Kanban at Scale – How our Guidance has Changed

Nov 03, 2020 3 min read
Kanban at Scale – How our Guidance has Changed

Since the early days of the Kanban Method our guidance on where to start in your organization has been consistent – start with a customer facing service! Why?

Since the early days of the Kanban Method our guidance on where to start in your organization has been consistent – start with a customer facing service! Why?

Old news: Start with a customer-facing service

With a customer-facing service you have the opportunity to refute  demand – to say “no”. This means that a full triage of “now” (in current  WIP); “later” (deferred until capacity is available); and “not at all”  is possible. This is necessary in order to balance demand against your  capability to supply and to relieve the delivery workflow of  overburdening. You need to do this in order to improve flow efficiency,  shrink lead times and improve predictability (thin-tailed lead time  distribution).

Kanban at large-scale needs a different approach

However, our guidance for large-scale Kanban implementations has changed – what has changed and why did we change it?

We now recommend that large-scale implementations start with internal shared and platform services and leave customer-facing services  until later.

What caused this change?

Primarily a highly impressive case study implementation from Mexico  by Alejandro Rodriguez and Nacho Bassino of the travel firm Best Day.  Partly due to political constraints Kanban coaching at Best Day was  restricted to improving internal shared services – they had no ability  to influence or change end-to-end customer-facing services. Despite this  constraint, they succeeded in improving customer-facing services to  maturity level 3 – fit-for-purpose – meeting customers’ expectations  without actually acting directly on the customer-facing service delivery  workflow. All of the improvements were achieved by improving lead times  and predictability (thin tailed distributions) on the internal  services.

Why is it easier to start inside?

Internal services are often quite small scale and typical Kanban  implementation patterns for maturity levels 0 or 1 are sufficient,  coupled to some simple metrics such as (internal-)customer lead time and  system lead time, and the appropriate Kanban Cadences to provide the  feedback to focus on blocking issues, escalate problems and trim the  tail of the lead time distribution.

The benefits of starting on the inside

Now mix into this, elements of our dependency management solution,  including capacity allocation providing guaranteed capacity for specific  customer-facing services. The consequence is that delay drains out of  the customer-facing service, flow efficiency improves, lead times shrink  dramatically, and the true customer lead time distribution becomes  thin-tailed and predictable. This is a achieved with a minimum of  political disruption.

The organization improves from the inside-out!

New news: Inside-out is counter-intuitive.

This is counter to established lean manufacturing/Toyota Production  System guidance that suggests you improve things outside-in and start  with the customer. This serves to highlight yet again how the Kanban  Method isn’t simply Lean repackaged, rather it stands on its own as a  method for managing modern (professional) services businesses and has  evolved its own unique set of practices and guidance.
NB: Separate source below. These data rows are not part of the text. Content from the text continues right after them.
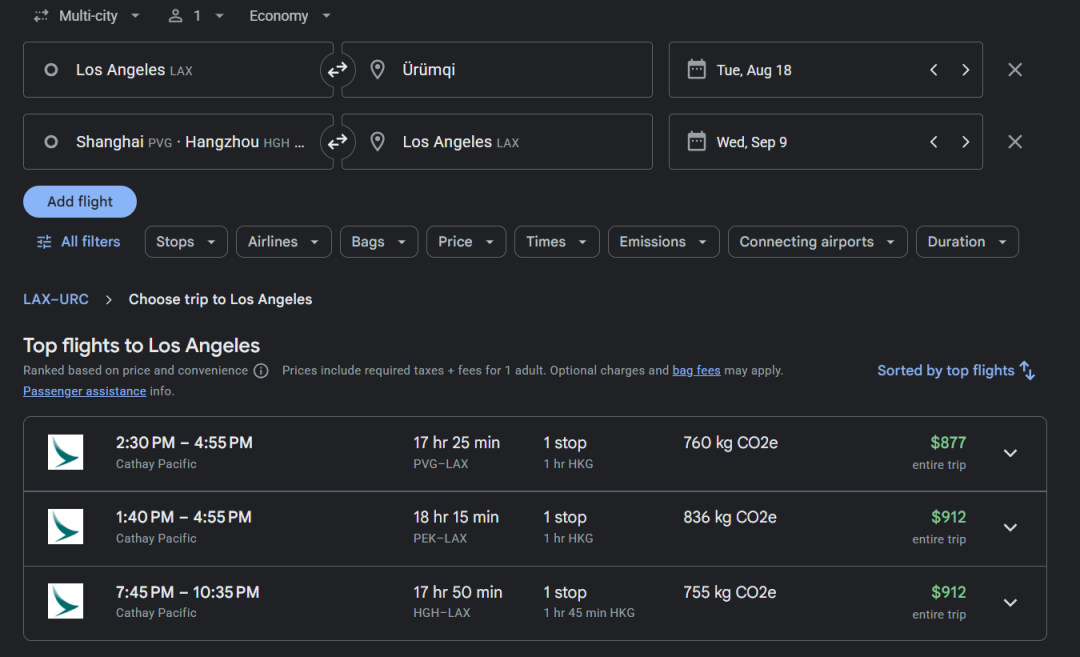Open the Connecting airports filter

[x=817, y=242]
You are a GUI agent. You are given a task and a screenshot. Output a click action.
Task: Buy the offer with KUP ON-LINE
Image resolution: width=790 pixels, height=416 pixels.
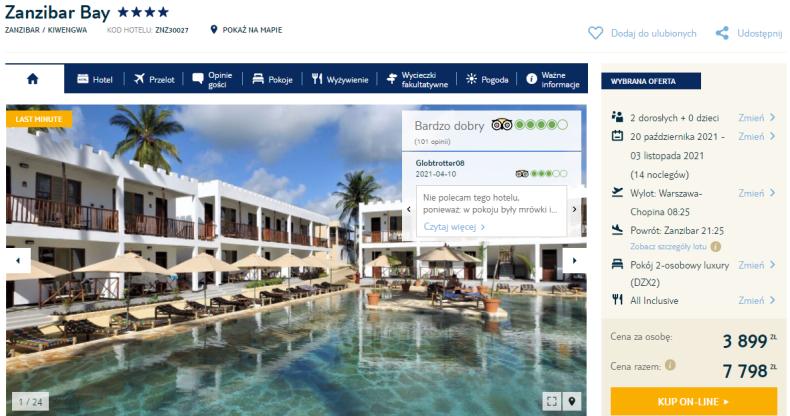point(694,401)
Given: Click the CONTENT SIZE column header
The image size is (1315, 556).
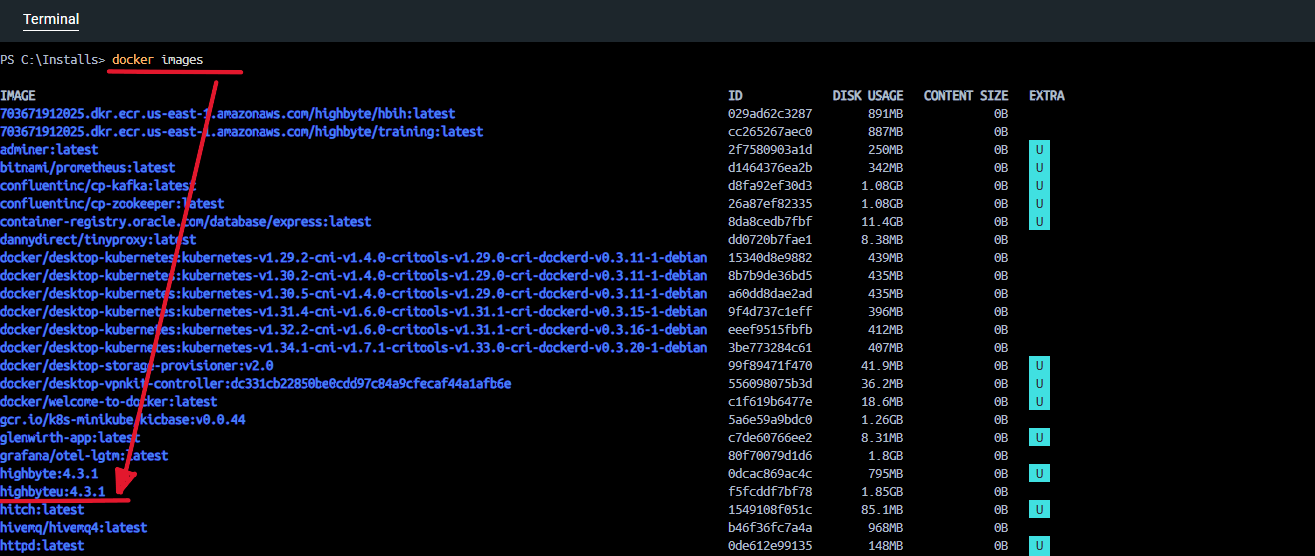Looking at the screenshot, I should pyautogui.click(x=965, y=96).
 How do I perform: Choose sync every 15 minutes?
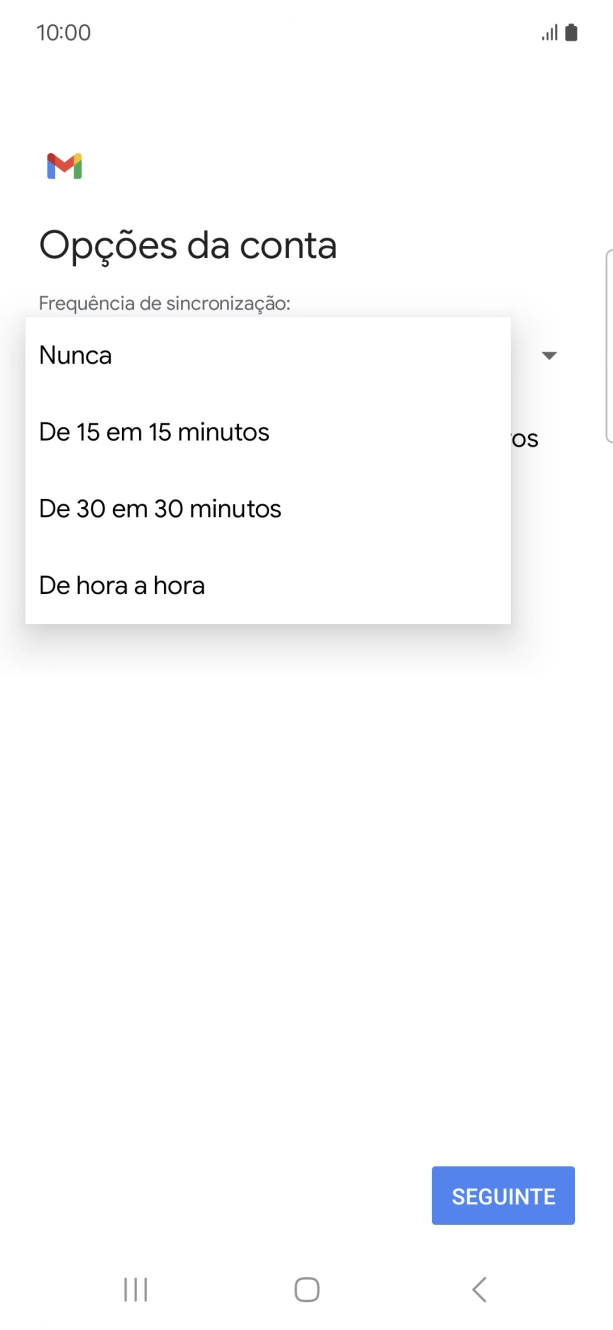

Starting with a customer-facing service is never wrong advice.  Eventually, you have to face the customer, and implement triage if you  are to balance demand against capability and avoid overburdening your  system. However, starting there in large-scale implementations can set  the bar too high. Starting with a customer facing service aspires to  maturity level 3 (or even 4) straight away. However, you are more likely  to be dealing with a maturity level 0 or 1 organization and just taking  it to maturity level 2 will be a challenge. You will make more headway  faster focusing on internal services and building trust as you do so.  Best Day have shown us that this technique works and can take the  business all the way to maturity level 3 and beyond. The Kanban mantra  that we should ¨be like water¨ and ¨go around the rock¨ would suggest  that when the inertia of changing the interface with the customer, and  changing the business model used with the customer, is too much too  soon, then focusing on improving internal shared services and platform  services, is a great way to make progress, build trust, and improve  customer-facing services without any direct intervention.